I came across this Pokemon BLIP dataset: lambdalabs/pokemon-blip-captions · Datasets at Hugging Face
The dataset table is just images of pokemon with a corresponding text input.
My dataset looks like this: oo92/diffusion-dataset · Datasets at Hugging Face
Its just URLs of images with corresponding text (and other entries).
I have the images downloaded from each URL. How can I format my dataset to look like that of Pokemon BLIP?
Hi! To render the images, the “url” column would have to be of type
datasets.Image() instead of
datasets.Value("string"). Unfortunately, changing the default types of the datasets generated with the packaged loaders (
csv is one of them) on the Hub is impossible at the moment. We plan to address this soon.
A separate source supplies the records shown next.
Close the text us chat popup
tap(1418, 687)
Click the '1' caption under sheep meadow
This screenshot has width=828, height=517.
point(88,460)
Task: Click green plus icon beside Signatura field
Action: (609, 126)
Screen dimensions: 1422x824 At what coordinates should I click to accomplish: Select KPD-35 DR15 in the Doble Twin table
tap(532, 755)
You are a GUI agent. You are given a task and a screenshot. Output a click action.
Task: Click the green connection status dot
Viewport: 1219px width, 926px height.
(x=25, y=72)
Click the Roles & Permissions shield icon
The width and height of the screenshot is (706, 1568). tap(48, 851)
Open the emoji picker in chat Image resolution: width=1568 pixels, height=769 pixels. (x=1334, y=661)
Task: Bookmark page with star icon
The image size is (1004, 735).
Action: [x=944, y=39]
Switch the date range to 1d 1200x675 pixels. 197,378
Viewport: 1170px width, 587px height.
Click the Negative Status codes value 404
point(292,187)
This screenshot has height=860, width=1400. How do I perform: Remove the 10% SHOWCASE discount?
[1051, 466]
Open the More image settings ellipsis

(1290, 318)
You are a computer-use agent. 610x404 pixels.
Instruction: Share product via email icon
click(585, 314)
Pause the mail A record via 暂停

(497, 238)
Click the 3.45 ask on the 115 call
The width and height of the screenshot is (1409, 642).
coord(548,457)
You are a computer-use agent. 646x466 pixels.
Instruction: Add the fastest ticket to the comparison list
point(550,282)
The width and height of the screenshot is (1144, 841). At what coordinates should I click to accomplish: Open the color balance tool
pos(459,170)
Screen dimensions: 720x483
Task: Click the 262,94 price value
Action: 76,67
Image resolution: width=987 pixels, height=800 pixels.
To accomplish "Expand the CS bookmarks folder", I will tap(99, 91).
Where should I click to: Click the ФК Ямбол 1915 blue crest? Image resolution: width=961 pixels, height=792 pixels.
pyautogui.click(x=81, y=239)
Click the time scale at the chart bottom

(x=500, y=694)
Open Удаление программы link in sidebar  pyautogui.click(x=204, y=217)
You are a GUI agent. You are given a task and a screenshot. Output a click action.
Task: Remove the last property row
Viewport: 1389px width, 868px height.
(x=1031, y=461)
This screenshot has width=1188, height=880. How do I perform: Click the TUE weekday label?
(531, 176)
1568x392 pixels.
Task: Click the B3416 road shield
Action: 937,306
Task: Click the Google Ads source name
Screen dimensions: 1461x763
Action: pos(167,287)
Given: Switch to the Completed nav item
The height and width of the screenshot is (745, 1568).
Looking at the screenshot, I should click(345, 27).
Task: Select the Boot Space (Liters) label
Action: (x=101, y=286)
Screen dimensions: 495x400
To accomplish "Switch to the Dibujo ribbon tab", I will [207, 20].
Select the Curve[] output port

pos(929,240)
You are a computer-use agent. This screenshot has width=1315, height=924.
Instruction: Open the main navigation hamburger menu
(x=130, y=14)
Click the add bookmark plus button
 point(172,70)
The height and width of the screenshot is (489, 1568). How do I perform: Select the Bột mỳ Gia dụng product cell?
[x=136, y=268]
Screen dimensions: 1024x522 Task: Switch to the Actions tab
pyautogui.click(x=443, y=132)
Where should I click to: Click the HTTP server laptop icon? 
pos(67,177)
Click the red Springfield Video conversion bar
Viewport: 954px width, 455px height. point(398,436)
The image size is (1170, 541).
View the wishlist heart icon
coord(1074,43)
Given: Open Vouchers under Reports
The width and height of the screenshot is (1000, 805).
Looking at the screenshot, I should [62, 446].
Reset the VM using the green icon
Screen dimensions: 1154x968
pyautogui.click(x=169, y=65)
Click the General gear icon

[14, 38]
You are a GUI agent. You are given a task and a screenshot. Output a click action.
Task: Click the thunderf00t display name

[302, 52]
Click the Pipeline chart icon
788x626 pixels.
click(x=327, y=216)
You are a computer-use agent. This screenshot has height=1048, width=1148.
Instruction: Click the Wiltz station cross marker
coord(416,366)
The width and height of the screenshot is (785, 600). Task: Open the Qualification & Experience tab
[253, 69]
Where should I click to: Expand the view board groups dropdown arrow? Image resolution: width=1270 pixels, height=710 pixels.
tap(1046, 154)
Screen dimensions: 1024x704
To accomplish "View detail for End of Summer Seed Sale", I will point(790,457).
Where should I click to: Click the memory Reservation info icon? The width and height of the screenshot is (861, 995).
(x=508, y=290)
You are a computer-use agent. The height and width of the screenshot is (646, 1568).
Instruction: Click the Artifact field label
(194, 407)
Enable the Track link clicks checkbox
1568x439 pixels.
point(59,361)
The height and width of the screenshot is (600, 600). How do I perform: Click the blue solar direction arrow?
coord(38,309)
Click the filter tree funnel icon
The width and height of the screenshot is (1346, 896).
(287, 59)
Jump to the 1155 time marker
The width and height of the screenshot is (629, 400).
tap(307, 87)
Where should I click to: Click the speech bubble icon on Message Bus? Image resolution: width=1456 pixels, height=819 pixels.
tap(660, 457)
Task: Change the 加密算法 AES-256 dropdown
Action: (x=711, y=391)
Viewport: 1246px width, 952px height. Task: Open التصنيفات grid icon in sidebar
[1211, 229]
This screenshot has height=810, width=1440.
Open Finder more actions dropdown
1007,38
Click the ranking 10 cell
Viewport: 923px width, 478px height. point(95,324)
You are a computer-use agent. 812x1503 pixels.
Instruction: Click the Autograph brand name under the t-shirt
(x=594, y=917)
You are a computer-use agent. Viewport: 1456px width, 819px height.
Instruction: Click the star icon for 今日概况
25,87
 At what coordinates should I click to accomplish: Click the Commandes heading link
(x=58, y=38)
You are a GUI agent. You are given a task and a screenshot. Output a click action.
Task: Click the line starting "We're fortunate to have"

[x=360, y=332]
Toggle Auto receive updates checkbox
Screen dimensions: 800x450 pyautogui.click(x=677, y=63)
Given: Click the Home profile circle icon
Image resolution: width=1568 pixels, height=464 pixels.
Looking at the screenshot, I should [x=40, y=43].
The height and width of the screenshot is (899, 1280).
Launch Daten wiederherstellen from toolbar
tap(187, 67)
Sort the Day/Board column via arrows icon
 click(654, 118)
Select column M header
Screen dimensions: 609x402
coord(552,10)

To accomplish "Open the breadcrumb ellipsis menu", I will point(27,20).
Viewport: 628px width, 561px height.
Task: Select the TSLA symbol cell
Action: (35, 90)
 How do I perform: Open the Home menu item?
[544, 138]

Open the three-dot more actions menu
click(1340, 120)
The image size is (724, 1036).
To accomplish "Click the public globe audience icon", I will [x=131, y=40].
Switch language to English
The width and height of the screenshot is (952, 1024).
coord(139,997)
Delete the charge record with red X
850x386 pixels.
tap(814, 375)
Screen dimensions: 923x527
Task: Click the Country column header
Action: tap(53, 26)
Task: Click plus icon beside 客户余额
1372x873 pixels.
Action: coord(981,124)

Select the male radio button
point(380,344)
In the meantime, you can get the same format by doing the following:
dset = load_dataset("oo92/diffusion-dataset") # reads csv data from the repo
dset = dset.rename_column("url", "image") # renames the "url" column to "image" (feel free to skip this step)
dset = dset.cast_column("image", datasets.Image()) # casts the "image" column from Value("string") to Image()
dset.push_to_hub("oo92/diffusion-dataset") # pushes the "fixed" dataset to the Hub as Parquet
Also, the code makes no link to the data.csv
Added some comments to my code to explain what it does